Stated task ▸
Rewrite the stretch of lines from the one containing "Open the Listados reports icon" through the one containing "coord(109,225)", substituting "entry" for "row" and changing nothing else. Leave the pictures out of the answer.

================

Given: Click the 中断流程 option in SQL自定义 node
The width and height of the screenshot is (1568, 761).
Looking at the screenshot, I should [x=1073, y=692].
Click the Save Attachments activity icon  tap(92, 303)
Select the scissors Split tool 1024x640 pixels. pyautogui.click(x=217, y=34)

================

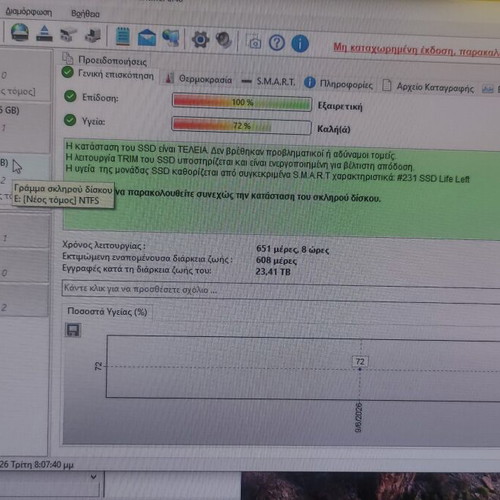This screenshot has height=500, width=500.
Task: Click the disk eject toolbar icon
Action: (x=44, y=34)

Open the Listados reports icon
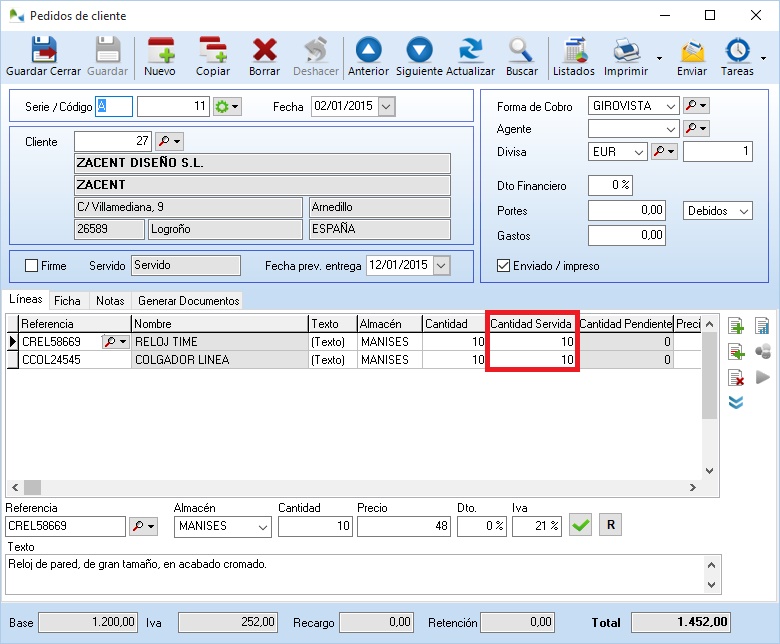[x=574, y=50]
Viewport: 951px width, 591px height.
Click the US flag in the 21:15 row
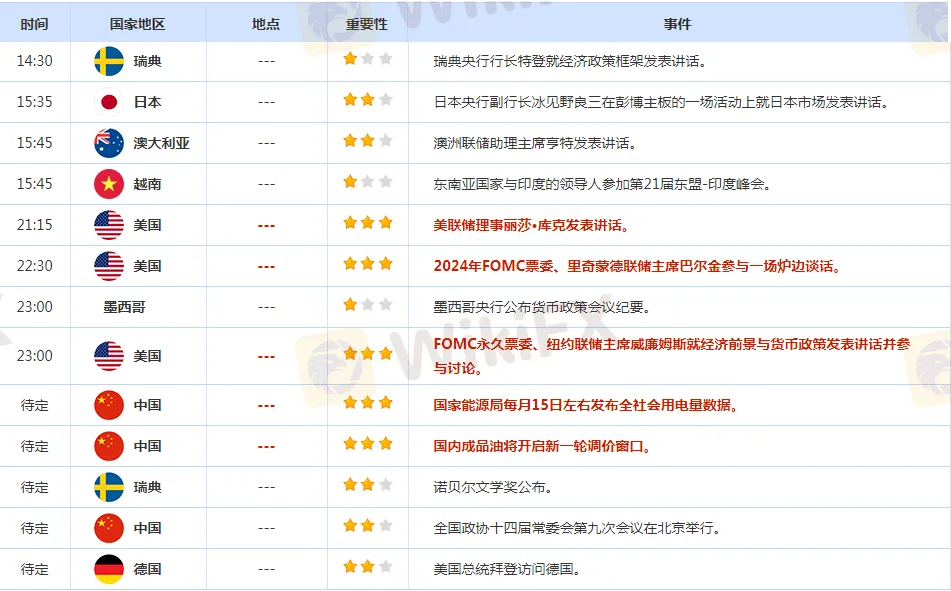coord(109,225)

================

Worked answer ▸
Open the Listados reports icon
[x=574, y=50]
Viewport: 951px width, 591px height.
Click the US flag in the 21:15 entry
coord(109,225)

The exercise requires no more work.